"Fair Better": What It Means. Your Thoughts Wanted.
Possibly the most famous passage in all of Beckett outside of Waiting for Godot is this snippet from Worstward Ho: "All of old. Nothing else ever. Ever tried. Ever failed. No matter. Try again. Fail again. Fail better."
Let us note first off here that this quotation is often given in a truncated form, most typically "Ever tried. Ever failed. No matter. Try again. Fail again. Fail better." However, it is not clear that this makes self-contained syntactical sense without the two preceding sentences: "All of old. Nothing else ever."
What the statement means, not even philosophically but at a basic syntactic and semantic level, is open to interpretation. The intuition, correctly, is that it is possible to restate these clipped propositions less ambiguously, less impressionistically, without loss of meaning.

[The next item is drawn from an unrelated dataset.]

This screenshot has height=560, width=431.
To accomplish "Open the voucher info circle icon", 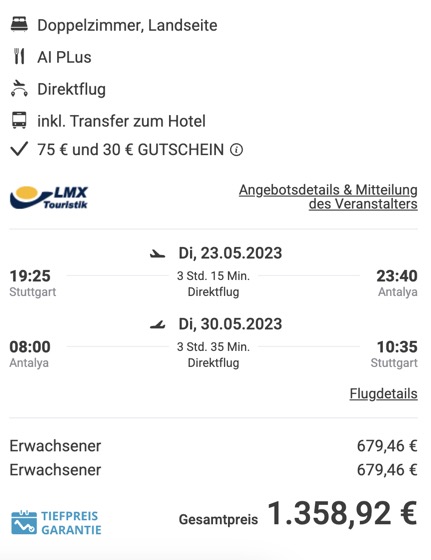I will [x=236, y=150].
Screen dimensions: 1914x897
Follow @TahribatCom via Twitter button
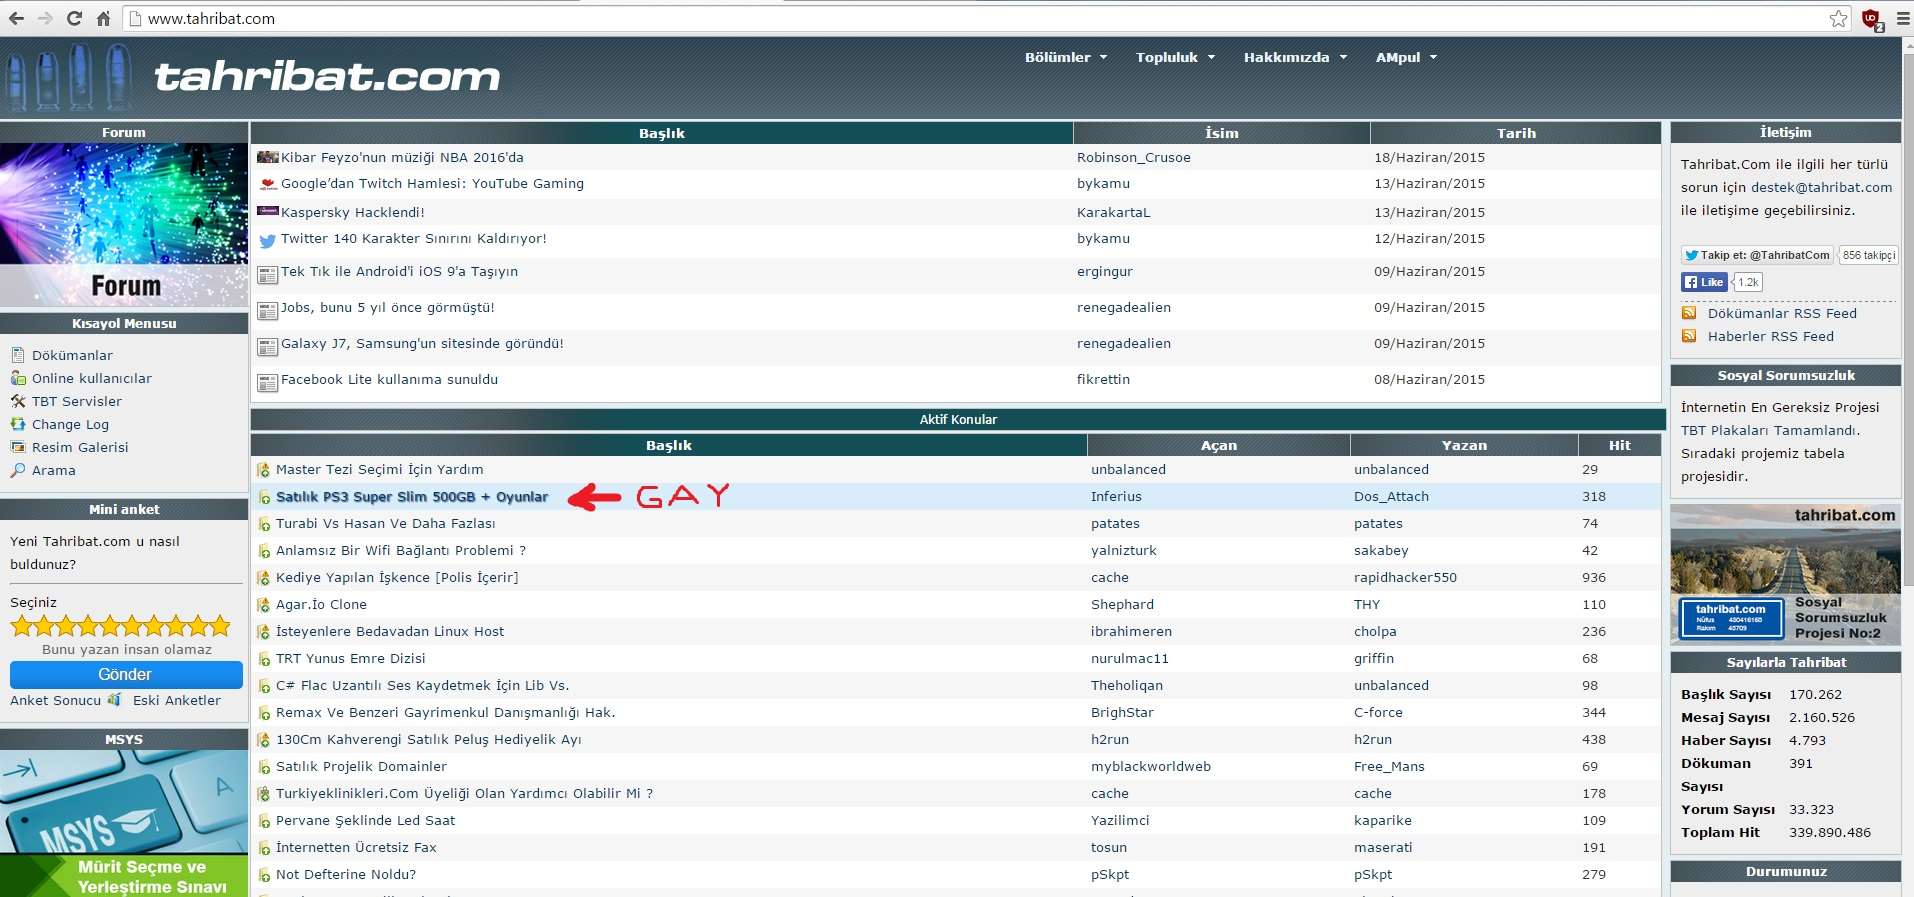1757,255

For example, Colin Greenlaw's "elaboration" reads as follows: "Everything is as it was of old. There's never been anything else. I've never tried anything else, never failed at anything else. But it doesn't matter: I'll try again, I'll fail again. I'll fail better than I did before."

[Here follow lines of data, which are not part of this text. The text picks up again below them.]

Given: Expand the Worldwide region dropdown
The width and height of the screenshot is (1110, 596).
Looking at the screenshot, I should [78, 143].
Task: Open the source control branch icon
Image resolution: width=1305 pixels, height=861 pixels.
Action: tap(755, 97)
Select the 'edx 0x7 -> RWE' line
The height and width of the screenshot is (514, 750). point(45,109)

Do you agree with this reading? In particular, it seems hard to accept that "Ever tried. Ever failed." stands for "I've never tried anything else, never failed at anything else." Does not the original seem to imply that things have indeed been tried, not 'untried'?
Then again, I think we must assume that the "ever" in "ever tried" and "ever failed" is meant to be, syntactico-semantically, the same "ever" as in the preceding sentence: "Nothing else ever." Which may suggest that Colin Greenlaw may have a point after all?
What do you think? How would you rephrase the quote best to clarify its meaning?